Task details :: When you reach the records below, repeat each one exactly as written.

Input for this task ::
▬▬▬
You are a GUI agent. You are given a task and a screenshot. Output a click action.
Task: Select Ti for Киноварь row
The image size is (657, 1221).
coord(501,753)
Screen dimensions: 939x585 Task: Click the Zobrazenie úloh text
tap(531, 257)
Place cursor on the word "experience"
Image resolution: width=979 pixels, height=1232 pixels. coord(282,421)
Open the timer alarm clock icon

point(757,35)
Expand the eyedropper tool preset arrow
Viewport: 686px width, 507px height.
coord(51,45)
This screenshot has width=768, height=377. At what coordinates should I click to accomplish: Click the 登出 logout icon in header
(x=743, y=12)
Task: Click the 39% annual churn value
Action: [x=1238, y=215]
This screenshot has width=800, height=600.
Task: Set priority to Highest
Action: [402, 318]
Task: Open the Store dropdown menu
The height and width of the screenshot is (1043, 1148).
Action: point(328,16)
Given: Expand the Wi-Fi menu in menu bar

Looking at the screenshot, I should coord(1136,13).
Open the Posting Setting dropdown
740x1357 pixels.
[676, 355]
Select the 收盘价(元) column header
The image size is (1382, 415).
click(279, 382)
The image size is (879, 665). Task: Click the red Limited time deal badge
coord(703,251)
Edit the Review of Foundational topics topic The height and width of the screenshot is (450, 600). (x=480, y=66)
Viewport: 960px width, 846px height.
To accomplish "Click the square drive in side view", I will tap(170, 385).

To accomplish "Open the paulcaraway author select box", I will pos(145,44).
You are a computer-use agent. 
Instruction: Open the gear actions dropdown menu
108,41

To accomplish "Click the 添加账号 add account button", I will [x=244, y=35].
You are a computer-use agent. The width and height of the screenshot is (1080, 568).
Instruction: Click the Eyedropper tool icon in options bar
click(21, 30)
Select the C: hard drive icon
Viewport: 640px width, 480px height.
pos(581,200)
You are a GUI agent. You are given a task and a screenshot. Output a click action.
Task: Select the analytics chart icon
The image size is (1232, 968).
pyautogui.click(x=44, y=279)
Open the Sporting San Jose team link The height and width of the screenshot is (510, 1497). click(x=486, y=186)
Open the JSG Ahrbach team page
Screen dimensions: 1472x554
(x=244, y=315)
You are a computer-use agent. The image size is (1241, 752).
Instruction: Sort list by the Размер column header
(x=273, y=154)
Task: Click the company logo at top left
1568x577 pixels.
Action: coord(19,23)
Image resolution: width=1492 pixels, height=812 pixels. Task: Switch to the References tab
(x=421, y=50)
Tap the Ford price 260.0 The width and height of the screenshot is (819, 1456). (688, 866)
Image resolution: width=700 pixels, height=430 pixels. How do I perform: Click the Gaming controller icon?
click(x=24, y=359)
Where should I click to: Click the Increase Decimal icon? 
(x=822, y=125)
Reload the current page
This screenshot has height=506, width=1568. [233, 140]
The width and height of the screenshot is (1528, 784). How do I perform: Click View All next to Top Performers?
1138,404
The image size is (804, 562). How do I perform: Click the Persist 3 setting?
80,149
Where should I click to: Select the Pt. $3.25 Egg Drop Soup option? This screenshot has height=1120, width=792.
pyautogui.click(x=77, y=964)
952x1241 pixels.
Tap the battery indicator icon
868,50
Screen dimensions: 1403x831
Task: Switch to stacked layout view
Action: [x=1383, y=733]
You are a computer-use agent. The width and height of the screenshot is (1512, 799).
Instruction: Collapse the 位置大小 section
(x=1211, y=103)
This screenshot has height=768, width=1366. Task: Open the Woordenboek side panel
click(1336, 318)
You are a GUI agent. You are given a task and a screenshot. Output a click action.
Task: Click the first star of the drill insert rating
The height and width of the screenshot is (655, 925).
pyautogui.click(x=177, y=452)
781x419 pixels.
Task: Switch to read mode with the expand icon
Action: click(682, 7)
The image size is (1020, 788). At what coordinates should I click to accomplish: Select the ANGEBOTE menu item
▬▬▬
Task answer ::
You are a GUI agent. You are given a task and a screenshot. Output a click action.
Task: Select Ti for Киноварь row
The image size is (657, 1221).
coord(501,753)
Screen dimensions: 939x585 Task: Click the Zobrazenie úloh text
tap(531, 257)
Place cursor on the word "experience"
Image resolution: width=979 pixels, height=1232 pixels. coord(282,421)
Open the timer alarm clock icon

point(757,35)
Expand the eyedropper tool preset arrow
Viewport: 686px width, 507px height.
coord(51,45)
This screenshot has width=768, height=377. At what coordinates should I click to accomplish: Click the 登出 logout icon in header
(x=743, y=12)
Task: Click the 39% annual churn value
Action: [x=1238, y=215]
This screenshot has width=800, height=600.
Task: Set priority to Highest
Action: [402, 318]
Task: Open the Store dropdown menu
The height and width of the screenshot is (1043, 1148).
Action: point(328,16)
Given: Expand the Wi-Fi menu in menu bar

Looking at the screenshot, I should coord(1136,13).
Open the Posting Setting dropdown
740x1357 pixels.
[676, 355]
Select the 收盘价(元) column header
The image size is (1382, 415).
click(279, 382)
The image size is (879, 665). Task: Click the red Limited time deal badge
coord(703,251)
Edit the Review of Foundational topics topic The height and width of the screenshot is (450, 600). (x=480, y=66)
Viewport: 960px width, 846px height.
To accomplish "Click the square drive in side view", I will tap(170, 385).

To accomplish "Open the paulcaraway author select box", I will pos(145,44).
You are a computer-use agent. 
Instruction: Open the gear actions dropdown menu
108,41

To accomplish "Click the 添加账号 add account button", I will [x=244, y=35].
You are a computer-use agent. The width and height of the screenshot is (1080, 568).
Instruction: Click the Eyedropper tool icon in options bar
click(21, 30)
Select the C: hard drive icon
Viewport: 640px width, 480px height.
pos(581,200)
You are a GUI agent. You are given a task and a screenshot. Output a click action.
Task: Select the analytics chart icon
The image size is (1232, 968).
pyautogui.click(x=44, y=279)
Open the Sporting San Jose team link The height and width of the screenshot is (510, 1497). click(x=486, y=186)
Open the JSG Ahrbach team page
Screen dimensions: 1472x554
(x=244, y=315)
You are a computer-use agent. The image size is (1241, 752).
Instruction: Sort list by the Размер column header
(x=273, y=154)
Task: Click the company logo at top left
1568x577 pixels.
Action: coord(19,23)
Image resolution: width=1492 pixels, height=812 pixels. Task: Switch to the References tab
(x=421, y=50)
Tap the Ford price 260.0 The width and height of the screenshot is (819, 1456). (688, 866)
Image resolution: width=700 pixels, height=430 pixels. How do I perform: Click the Gaming controller icon?
click(x=24, y=359)
Where should I click to: Click the Increase Decimal icon? 
(x=822, y=125)
Reload the current page
This screenshot has height=506, width=1568. [233, 140]
The width and height of the screenshot is (1528, 784). How do I perform: Click View All next to Top Performers?
1138,404
The image size is (804, 562). How do I perform: Click the Persist 3 setting?
80,149
Where should I click to: Select the Pt. $3.25 Egg Drop Soup option? This screenshot has height=1120, width=792.
pyautogui.click(x=77, y=964)
952x1241 pixels.
Tap the battery indicator icon
868,50
Screen dimensions: 1403x831
Task: Switch to stacked layout view
Action: [x=1383, y=733]
You are a computer-use agent. The width and height of the screenshot is (1512, 799).
Instruction: Collapse the 位置大小 section
(x=1211, y=103)
This screenshot has height=768, width=1366. Task: Open the Woordenboek side panel
click(1336, 318)
You are a GUI agent. You are given a task and a screenshot. Output a click action.
Task: Click the first star of the drill insert rating
The height and width of the screenshot is (655, 925).
pyautogui.click(x=177, y=452)
781x419 pixels.
Task: Switch to read mode with the expand icon
Action: click(682, 7)
The image size is (1020, 788). At what coordinates should I click to accomplish: Select the ANGEBOTE menu item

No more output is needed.